#### Stored items from a collection
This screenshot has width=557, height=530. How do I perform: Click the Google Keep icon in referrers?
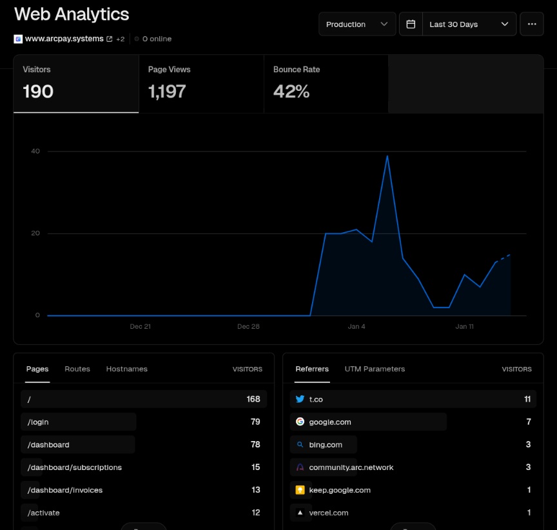(300, 490)
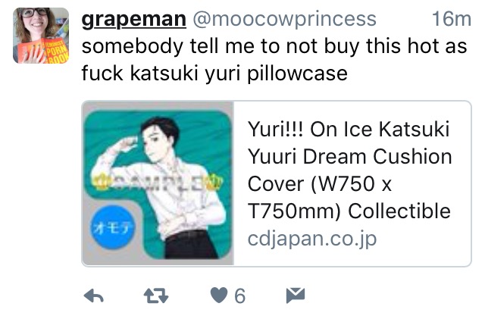
Task: Click the word Collectible in the card
Action: 399,211
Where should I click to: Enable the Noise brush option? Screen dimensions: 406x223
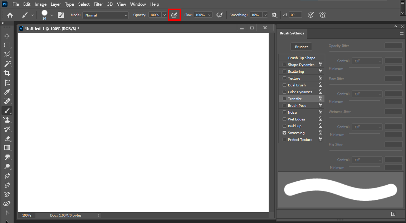[284, 112]
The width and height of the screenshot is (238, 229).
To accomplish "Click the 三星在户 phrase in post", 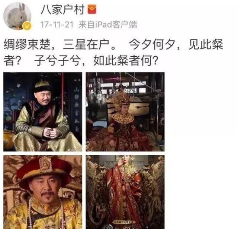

#### Exercise goal
The lines to repeat start at the one holding "The width and" and run through the last line of the records above; write them out exactly, both ends included, but not the pictures.

#### Solution to the problem
The width and height of the screenshot is (238, 229).
To accomplish "Click the 三星在户 phrase in post", 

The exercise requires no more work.